Boire son café avec l’assurance de ne pas contribuer à la disparition de forêts à l’autre bout du monde : l’UE a scellé mardi un accord sans équivalent à ce jour pour interdire l’importation de produits s’ils contribuent à la déforestation.

Le cacao, le café, le soja, mais aussi l’huile de palme, le bois, la viande bovine et le caoutchouc sont concernés, ainsi que plusieurs matières associées (cuir, ameublement, papier imprimé, charbon de bois…), selon cet accord conclu à l’issue de longues tractations entre le Parlement européen et les États membres de l’UE.

« Il s’agit d’une première dans le monde ! C’est le café du petit-déjeuner, le chocolat que nous mangeons, le charbon dans nos barbecues, le papier de nos livres. C’est radical », s’est félicité Pascal Canfin (Renew, libéraux), président de la commission Environnement au Parlement européen.

Deuxième destructeur mondial de forêts tropicales

À l’origine de 16% de la déforestation mondiale par le biais de ses importations (majoritairement de soja et huile de palme, chiffre de 2017), l’UE est le deuxième destructeur de forêts tropicales derrière la Chine, selon l’ONG WWF (World wild Fund).

L’importation dans l’UE sera interdite si ces produits sont issus de terres déboisées après décembre 2020. Les entreprises importatrices, responsables de leur chaîne d’approvisionnement, devront assurer la traçabilité intégrale de la provenance de leurs produits. L’UE va dresser des cartes de zones et de pays plus ou moins à risque avec des obligations de contrôles. Par exemple, 9% de contrôles obligatoires de toutes les marchandises provenant des pays les plus à risques. Ces contrôles pourront reposer sur des cartes satellites, voire des analyses ADN.

La règle vaudra à la fois pour la transformation de forêts primaires en champs ou en pâtures, mais aussi pour la conversion en sylviculture de forêts primaires ou de forêts qui se régénèrent naturellement.

Le texte avait été proposé en novembre 2021 par la Commission européenne et repris dans ses grandes lignes par les États.

Mais les eurodéputés avaient voté en septembre pour le renforcer significativement, en élargissant la gamme de produits concernés, en particulier au caoutchouc, absent de la proposition initiale.

Le Parlement européen avait aussi réclamé d’étendre le champ du texte à d’autres écosystèmes boisés menacés, comme la savane du Cerrado (Brésil/Paraguay/Bolivie), dont provient une grande partie des importations européennes de soja.

L’accord trouvé entre eurodéputés et États stipule finalement que cette extension « à d’autres terres boisées » devra être envisagée au plus tard un an après l’entrée en vigueur du texte.

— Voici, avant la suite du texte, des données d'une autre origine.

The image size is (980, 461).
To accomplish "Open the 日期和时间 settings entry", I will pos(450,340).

Possible extension à d’autres produits

De même, après deux ans, la Commission est tenue d’étudier une possible extension à d’autres produits (comme le maïs, que les eurodéputés voulaient cibler dès maintenant), à d’autres écosystèmes riches en stockage de carbone et en biodiversité (tourbières…), mais aussi au secteur financier, une autre demande forte du Parlement.

L’UE pourrait ainsi envisager d’obliger les institutions financières à refuser des services financiers ou des crédits si ces derniers risquent d’être associés à des activités de déforestation.

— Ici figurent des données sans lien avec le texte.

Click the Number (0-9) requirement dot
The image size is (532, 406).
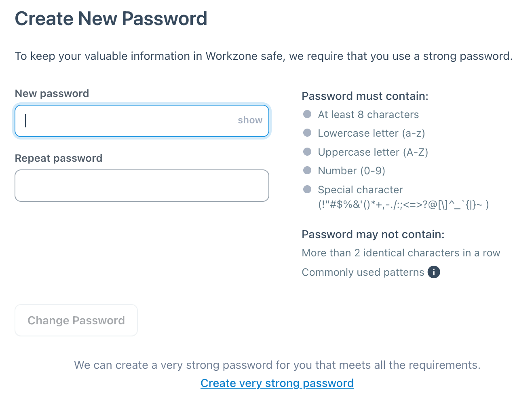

En revanche, « nous avons obtenu une définition beaucoup plus robuste de la dégradation des forêts pour couvrir l’ensemble des forêts, et non pas seulement les forêts primaires », a observé Christophe Hansen (PPE, droite), négociateur pour le Parlement.

De même, contrairement à la proposition initiale, le texte inclut « des garanties pour protéger les droits des peuples autochtones, nos meilleurs alliés contre la déforestation », a-t-il fait valoir.

Les importateurs devront « vérifier la conformité avec la législation du pays de production en matière de droits de l’homme, et s’assurer que les droits des populations autochtones ont été respectés ».